Economic growth slows sharply; new jobless claims rise
Two new snapshots of the economy — one showing a sharp slowdown in first-quarter economic output and the other a surge in weekly unemployment claims — underscored the fragility of the recovery, its vulnerability to global shocks and the long road still ahead for millions of American workers.
Many analysts shrugged off the report that gross domestic product grew just 1.8% in the first part of the year — down from 3.1% in the fourth quarter last year.
Economists said the slowdown was caused mostly by temporary factors such as the harsh winter weather and a surge in oil and food prices, which took a bite out of consumer spending and the nation’s trade.
Officials at the Federal Reserve as well as many private forecasters expect GDP growth to bounce back to 3% or higher in the rest of the year.
But that depends partly on an easing of global economic and political problems, particularly the unrest in the Middle East and North Africa that is behind the spike in petroleum prices. Such a reduction of tensions is far from certain. And new shocks are also possible, given the continuing upheavals in the region and elsewhere.
The latest GDP figures were close to analysts’ expectations, but the jobless claims report was an unwelcome surprise. With hiring picking up in the last two months, experts predicted a drop in new filings for jobless benefits.
Instead claims rose for the second time in three weeks, to the highest level since late January.
These figures are volatile from week to week, and some seasonal and temporary factors may have played a role in the latest jump, including the Easter holiday and the disaster in Japan, which disrupted delivery of parts in the auto and the electronics industries.
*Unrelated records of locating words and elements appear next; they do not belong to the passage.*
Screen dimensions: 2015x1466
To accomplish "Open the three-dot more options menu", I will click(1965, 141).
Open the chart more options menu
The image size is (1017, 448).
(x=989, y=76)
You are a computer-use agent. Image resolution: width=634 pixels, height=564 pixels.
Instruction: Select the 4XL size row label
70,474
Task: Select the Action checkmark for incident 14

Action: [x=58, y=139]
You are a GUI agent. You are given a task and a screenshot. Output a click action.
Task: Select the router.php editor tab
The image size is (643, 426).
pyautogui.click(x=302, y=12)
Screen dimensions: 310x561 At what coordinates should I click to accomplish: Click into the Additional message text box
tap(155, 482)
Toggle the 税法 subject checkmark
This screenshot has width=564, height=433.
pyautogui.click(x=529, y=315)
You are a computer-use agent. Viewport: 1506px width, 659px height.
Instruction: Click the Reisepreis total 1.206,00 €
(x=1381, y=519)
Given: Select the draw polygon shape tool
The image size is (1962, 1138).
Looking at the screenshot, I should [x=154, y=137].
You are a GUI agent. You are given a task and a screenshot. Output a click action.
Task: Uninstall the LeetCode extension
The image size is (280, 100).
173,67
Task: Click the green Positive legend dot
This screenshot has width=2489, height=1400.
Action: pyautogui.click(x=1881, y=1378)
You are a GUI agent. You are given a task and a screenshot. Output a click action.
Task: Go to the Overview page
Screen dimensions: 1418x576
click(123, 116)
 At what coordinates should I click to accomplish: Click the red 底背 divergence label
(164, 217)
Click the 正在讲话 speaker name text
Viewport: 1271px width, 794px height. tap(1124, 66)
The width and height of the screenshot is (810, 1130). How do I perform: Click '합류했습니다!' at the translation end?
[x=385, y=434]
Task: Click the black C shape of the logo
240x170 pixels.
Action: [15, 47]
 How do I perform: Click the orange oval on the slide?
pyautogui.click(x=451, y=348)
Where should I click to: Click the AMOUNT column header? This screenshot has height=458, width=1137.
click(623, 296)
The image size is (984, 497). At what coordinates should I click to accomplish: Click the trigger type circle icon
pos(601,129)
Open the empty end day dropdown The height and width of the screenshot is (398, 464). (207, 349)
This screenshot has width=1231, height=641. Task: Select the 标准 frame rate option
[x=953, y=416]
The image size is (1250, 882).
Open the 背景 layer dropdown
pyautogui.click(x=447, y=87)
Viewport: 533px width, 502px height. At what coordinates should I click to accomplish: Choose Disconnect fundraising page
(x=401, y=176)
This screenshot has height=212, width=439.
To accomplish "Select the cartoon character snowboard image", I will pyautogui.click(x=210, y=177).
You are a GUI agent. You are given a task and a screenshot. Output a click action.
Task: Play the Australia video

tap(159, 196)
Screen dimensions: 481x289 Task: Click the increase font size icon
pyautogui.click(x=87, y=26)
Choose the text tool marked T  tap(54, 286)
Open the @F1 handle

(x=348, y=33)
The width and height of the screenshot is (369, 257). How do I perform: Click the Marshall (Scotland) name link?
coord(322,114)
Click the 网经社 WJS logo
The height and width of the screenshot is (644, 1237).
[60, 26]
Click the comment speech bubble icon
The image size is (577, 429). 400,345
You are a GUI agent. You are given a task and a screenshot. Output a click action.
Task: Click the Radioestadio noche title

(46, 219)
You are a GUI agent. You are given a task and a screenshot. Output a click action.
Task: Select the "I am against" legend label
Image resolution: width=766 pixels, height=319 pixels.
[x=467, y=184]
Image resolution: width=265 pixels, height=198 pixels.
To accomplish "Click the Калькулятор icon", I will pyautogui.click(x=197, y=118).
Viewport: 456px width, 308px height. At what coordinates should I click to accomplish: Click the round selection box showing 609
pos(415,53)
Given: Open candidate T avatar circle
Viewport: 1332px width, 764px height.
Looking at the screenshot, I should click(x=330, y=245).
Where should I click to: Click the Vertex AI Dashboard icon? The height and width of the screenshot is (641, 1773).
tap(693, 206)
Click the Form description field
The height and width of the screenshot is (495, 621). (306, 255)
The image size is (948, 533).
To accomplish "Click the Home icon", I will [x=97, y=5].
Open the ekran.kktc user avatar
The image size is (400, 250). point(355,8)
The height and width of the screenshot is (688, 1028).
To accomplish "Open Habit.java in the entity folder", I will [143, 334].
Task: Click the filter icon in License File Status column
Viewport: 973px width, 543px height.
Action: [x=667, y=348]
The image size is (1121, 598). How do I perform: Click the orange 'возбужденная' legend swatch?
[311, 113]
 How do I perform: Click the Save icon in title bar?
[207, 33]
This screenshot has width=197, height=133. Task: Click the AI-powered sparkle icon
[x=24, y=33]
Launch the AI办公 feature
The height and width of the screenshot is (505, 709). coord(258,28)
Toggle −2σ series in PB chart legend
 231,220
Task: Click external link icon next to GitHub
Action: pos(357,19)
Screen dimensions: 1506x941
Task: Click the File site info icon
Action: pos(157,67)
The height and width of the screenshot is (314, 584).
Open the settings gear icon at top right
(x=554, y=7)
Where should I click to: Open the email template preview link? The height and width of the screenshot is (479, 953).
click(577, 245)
Still, the report provided another discouraging sign for an economy that is struggling with nearly 9% unemployment nearly two years after the official end of the recession.
Even before Thursday’s report, Federal Reserve Chairman Ben S. Bernanke and other economists weren’t particularly encouraging that the jobless rate would come down quickly. Bernanke said Wednesday that high unemployment and the slow pace of the jobs recovery were key factors behind the Fed’s continued easy-credit policies.
“On both economic growth and jobs, we’re seeing some retrenchment,” said Sung Won Sohn, an economist at Cal State Channel Islands. As for energy prices, he added, “It could get worse in the second quarter.”
The damaging effects of higher oil and commodity prices were evident in the GDP report from the Commerce Department. Personal consumer spending, which had risen an impressive 4% in the fourth quarter, slid back down 2.7% in the first three months this year.
“We’re already beginning to see a slowdown in traffic counts in highways and freeways,” said Sohn.
That includes people such as Angela Waldron, a homemaker in central Michigan. She said she wasn’t taking as many trips to stores and other places because she was cutting back on driving. And she’s paying more for fresh produce.
“Prices have gone up,” the former schoolteacher said.
Behind higher oil and food prices, inflation has picked up in recent months, cutting into consumers’ purchasing power. It’s also hurting businesses.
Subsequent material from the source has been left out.